When I told the secretary why you hadn't accepted me, he laughed and said: 'Yes, you might have gone right off the rails!' And he advised me to put in an application for membership as soon as possible. How's that, Vasil!

"Well, I must close now. If the other chaps write to you, Vasil, send me their full addresses as soon as you can. Give Maremukha and Bobir my very best wishes."

I read the letter standing, even before I had changed my clothes. In spite of Monus's sly digs about our former relations, I began to forget the day's troubles—my scrap with Kashket and the rather rude way I had spoken to Angelika.

As I shook the sand out of my boots, I reflected that it would not be a bad idea to introduce Kharkov ways at our foundry. What was the sense in walking all the way through town in a dirty, scorched set of overalls, when you could wash and change at the works, like the men on the case-hardening furnace!

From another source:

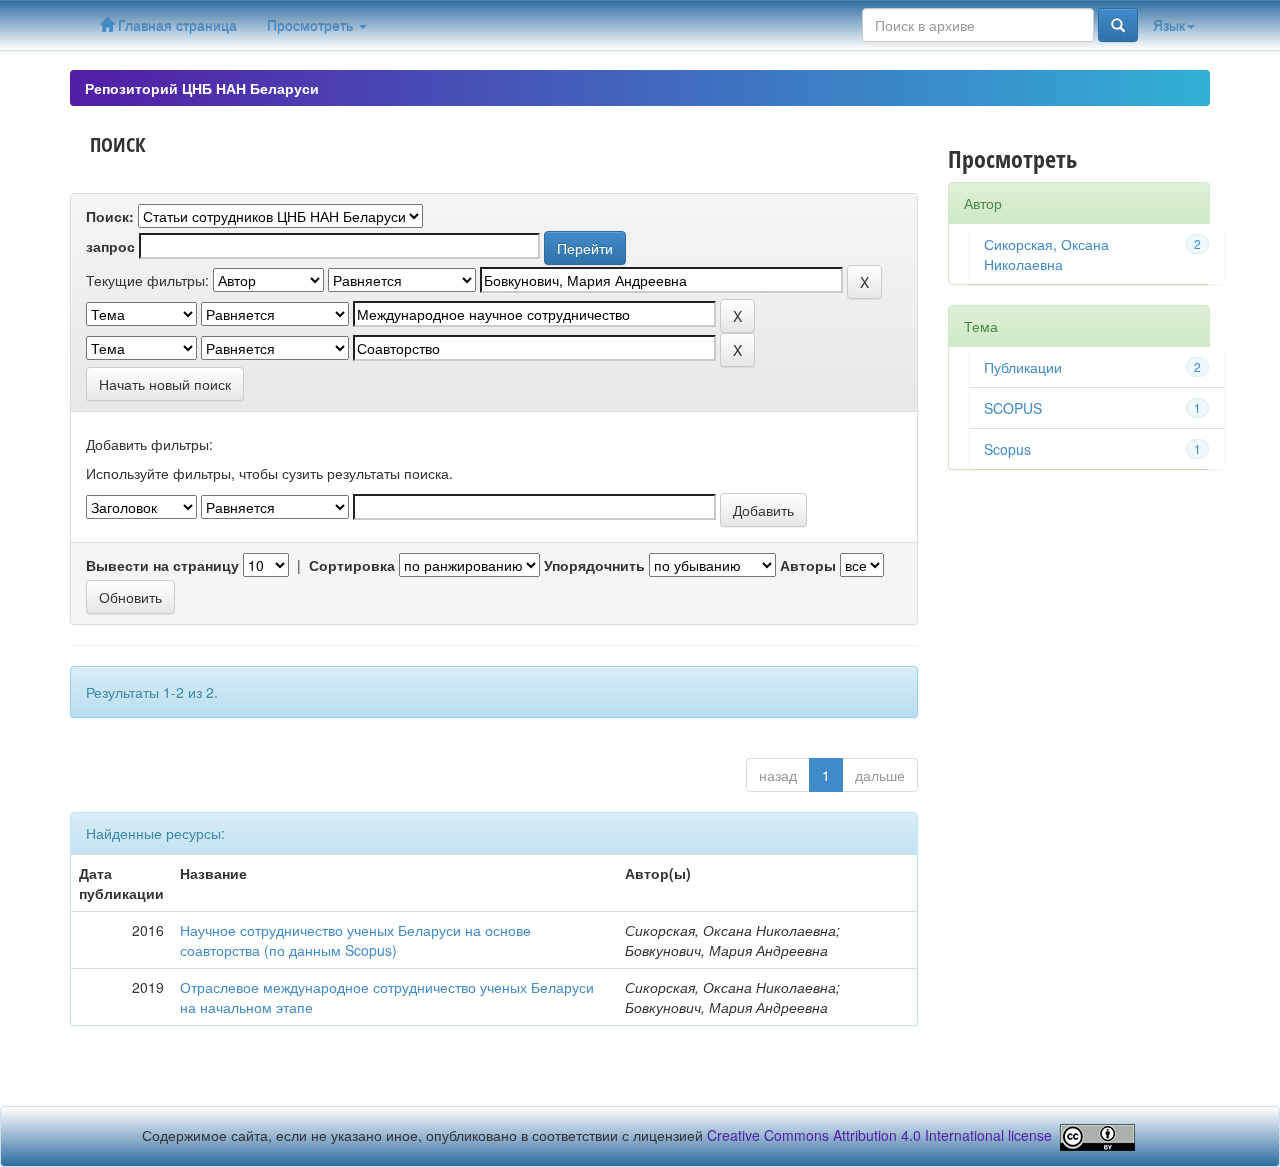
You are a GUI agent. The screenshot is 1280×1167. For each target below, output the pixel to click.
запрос (110, 246)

I remembered the spring evening when we had been strolling through the streets of our home town, munching sunflower seeds and nuts, and Furman and Guzarchik had run up to tell us our passes to the factories of the Ukraine had arrived. It was such a short time ago, and yet how much had happened in our lives since that Saturday evening, and how confident and grown-up we all felt now.

"Dear old home town," I thought, splashing about like a duck beside the well. "Shall I ever see you again? Shall I ever walk down the boulevards again listening to the rustle of the leaves? Shall I climb up on to the battlemented wall of the Old Fortress and gaze down on the broad lands of my Podolia, on the foaming spring waters of the Smotrich? We have scattered over the Ukraine to take up new lives. I wonder if we shall ever come together again on the steep cliffs of our old town and march together, with songs and torches, through the dark forests to the swift-flowing Dniester."